Freshine produces extra-long curtains for drops well beyond standard sizes. Provide your exact drop measurement; the workshop cuts to that number.

Bay and Corner Windows

Treat each flat section of the bay as its own measurement. Measure the width of each pane individually, then measure the angled wall sections between panes. A sketch helps—draw the bay from above and label every dimension.

For a continuous curtain that wraps around the bay, you'll need a custom bent rod or a track system with connectors at each angle. Install the hardware first, then measure along its full path.

Liana Sheer Curtains for Large Windows

Common Measuring Mistakes (and How to Avoid Them)

Measuring the window instead of the rod or track.

Your curtains don't hang from the window frame. They hang from the hardware. Always measure the rod or track—or, if it's not installed, calculate the planned hardware width including stack back extensions.

Forgetting stack back.

Curtains drawn open shouldn't cover the glass. If your rod barely clears the window frame, the fabric will permanently block light and view. Extend the rod 6 to 12 inches beyond the frame on each side.

Measuring from the wrong point on the rod.

Rings drop below the rod. If you measure from the top of the rod but your curtains hang from rings, they'll be short by the ring drop distance. Always measure from the exact point where fabric meets hardware.

Assuming every window in the room is the same size.

They almost never are.

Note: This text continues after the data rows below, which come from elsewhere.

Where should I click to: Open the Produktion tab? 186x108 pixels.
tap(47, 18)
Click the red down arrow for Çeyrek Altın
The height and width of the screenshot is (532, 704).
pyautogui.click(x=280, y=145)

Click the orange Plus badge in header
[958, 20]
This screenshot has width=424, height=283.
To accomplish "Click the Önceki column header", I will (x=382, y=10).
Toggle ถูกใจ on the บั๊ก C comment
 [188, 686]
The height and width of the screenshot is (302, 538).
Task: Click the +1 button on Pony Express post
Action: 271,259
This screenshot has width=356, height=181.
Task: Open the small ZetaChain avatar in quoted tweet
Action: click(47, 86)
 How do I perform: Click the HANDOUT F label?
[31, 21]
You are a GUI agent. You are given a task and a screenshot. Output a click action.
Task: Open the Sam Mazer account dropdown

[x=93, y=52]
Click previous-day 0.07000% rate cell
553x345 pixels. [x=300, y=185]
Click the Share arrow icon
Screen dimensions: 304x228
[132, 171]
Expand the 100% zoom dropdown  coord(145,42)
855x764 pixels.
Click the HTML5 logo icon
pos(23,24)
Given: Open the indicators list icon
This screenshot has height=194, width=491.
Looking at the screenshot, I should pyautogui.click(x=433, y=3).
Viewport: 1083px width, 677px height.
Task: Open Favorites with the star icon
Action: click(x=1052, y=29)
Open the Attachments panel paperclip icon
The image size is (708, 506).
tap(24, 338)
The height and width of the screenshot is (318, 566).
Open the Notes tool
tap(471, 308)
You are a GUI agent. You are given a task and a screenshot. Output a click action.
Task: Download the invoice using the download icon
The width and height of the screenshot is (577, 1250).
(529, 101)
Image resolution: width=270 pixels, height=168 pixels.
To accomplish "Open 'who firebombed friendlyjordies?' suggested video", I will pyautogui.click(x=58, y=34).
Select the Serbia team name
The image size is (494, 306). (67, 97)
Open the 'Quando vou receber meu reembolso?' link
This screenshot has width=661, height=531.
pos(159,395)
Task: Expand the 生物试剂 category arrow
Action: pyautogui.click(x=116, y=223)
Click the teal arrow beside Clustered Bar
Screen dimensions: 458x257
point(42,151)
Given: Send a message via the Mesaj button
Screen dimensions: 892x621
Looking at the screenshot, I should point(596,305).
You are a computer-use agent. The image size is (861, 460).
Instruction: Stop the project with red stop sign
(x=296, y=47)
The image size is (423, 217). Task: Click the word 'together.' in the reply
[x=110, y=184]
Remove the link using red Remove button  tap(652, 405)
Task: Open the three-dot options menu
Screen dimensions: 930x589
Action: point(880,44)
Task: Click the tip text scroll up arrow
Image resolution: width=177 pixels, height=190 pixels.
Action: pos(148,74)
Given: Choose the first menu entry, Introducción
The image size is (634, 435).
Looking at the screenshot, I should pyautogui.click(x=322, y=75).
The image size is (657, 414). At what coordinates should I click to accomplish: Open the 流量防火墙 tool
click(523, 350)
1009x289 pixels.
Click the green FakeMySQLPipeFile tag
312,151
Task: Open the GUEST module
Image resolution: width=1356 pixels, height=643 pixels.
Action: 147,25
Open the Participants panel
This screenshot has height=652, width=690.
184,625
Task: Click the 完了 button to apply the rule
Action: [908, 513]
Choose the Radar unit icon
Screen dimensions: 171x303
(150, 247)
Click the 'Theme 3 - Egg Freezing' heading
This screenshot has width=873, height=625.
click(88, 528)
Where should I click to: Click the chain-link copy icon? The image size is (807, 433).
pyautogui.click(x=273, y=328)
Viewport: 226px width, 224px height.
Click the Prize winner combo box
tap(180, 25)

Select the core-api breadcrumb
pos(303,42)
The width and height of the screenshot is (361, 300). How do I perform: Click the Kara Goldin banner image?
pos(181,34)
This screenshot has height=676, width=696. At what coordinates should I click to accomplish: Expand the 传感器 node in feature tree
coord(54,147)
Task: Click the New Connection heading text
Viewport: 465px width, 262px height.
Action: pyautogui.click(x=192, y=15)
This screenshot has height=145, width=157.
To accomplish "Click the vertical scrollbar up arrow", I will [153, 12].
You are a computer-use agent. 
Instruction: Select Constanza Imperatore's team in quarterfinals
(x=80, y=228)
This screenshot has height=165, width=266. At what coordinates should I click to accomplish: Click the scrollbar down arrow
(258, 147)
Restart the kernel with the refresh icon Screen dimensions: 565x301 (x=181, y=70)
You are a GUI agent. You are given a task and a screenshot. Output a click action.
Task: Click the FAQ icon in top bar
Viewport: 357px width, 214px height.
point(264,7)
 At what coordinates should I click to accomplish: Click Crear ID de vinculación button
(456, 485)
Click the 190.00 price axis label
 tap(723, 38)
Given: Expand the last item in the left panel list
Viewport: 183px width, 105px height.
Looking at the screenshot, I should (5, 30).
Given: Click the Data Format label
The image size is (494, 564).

Measure each window individually.

Not measuring at multiple points.

Floors settle. Ceilings shift. Measure drop at the left, center, and right of each window. Use the shortest reading for float and kiss lengths.

Rounding down.

When in doubt, round up. A curtain that's slightly too long can be hemmed. A curtain that's too short stays too short.


You've Got Your Numbers. Now What?

You have rod width, drop length, and fullness preference for every window. Those three numbers—plus your header style choice—are everything Freshine needs to cut your curtains to spec.

Custom means no compromising on length because the standard size stops at 96 inches. No buying extra panels to compensate for narrow widths. You give real measurements; the workshop builds to them.

Head to the measuring guide for a printable checklist. If you're unsure about any number, request free design support—a real person reviews your measurements and flags anything that looks off before production starts. Want to see and feel the fabric first? Order free swatches.


FAQ

What if I don't have a rod or track installed yet?

Measure the window width, then add 6 to 12 inches per side for stack back. That gives you the planned hardware width. For drop, decide your mount height (typically 4-6 inches above the frame, or higher for taller-looking ceilings), mark it, and measure down to your desired endpoint. Install the hardware before ordering only if you can measure it exactly afterward.

Should I provide measurements in inches or centimeters?

Inches, to the nearest ⅛ inch. Freshine is a U.S.-based workshop and all production uses imperial measurements. If you measure in centimeters, convert carefully—rounding errors in conversion are a common source of fit problems.

How much extra width should curtains have beyond the window?

The rod or track should extend 6 to 12 inches beyond the window frame on each side. The fabric width should then be 1.5 to 2.5 times the rod length, depending on your preferred fullness. With pleated headers like pinch pleat, you only provide the rod length—Freshine calculates the fabric needed.

Do I need different measurements for blackout curtains?

No—measure the same way regardless of fabric. But pay closer attention to rod extension. Blackout curtains are often heavier and stack wider when open, so err toward the upper end of the stack-back range (10-12 inches per side) to keep the glass fully clear. For help choosing the right blackout fabric, see our complete blackout curtain guide.

Can I use the same measurements for every window in a room?

No. Measure each window individually. Even identical-looking windows in the same wall can vary by a quarter inch or more. With custom curtains, that difference shows.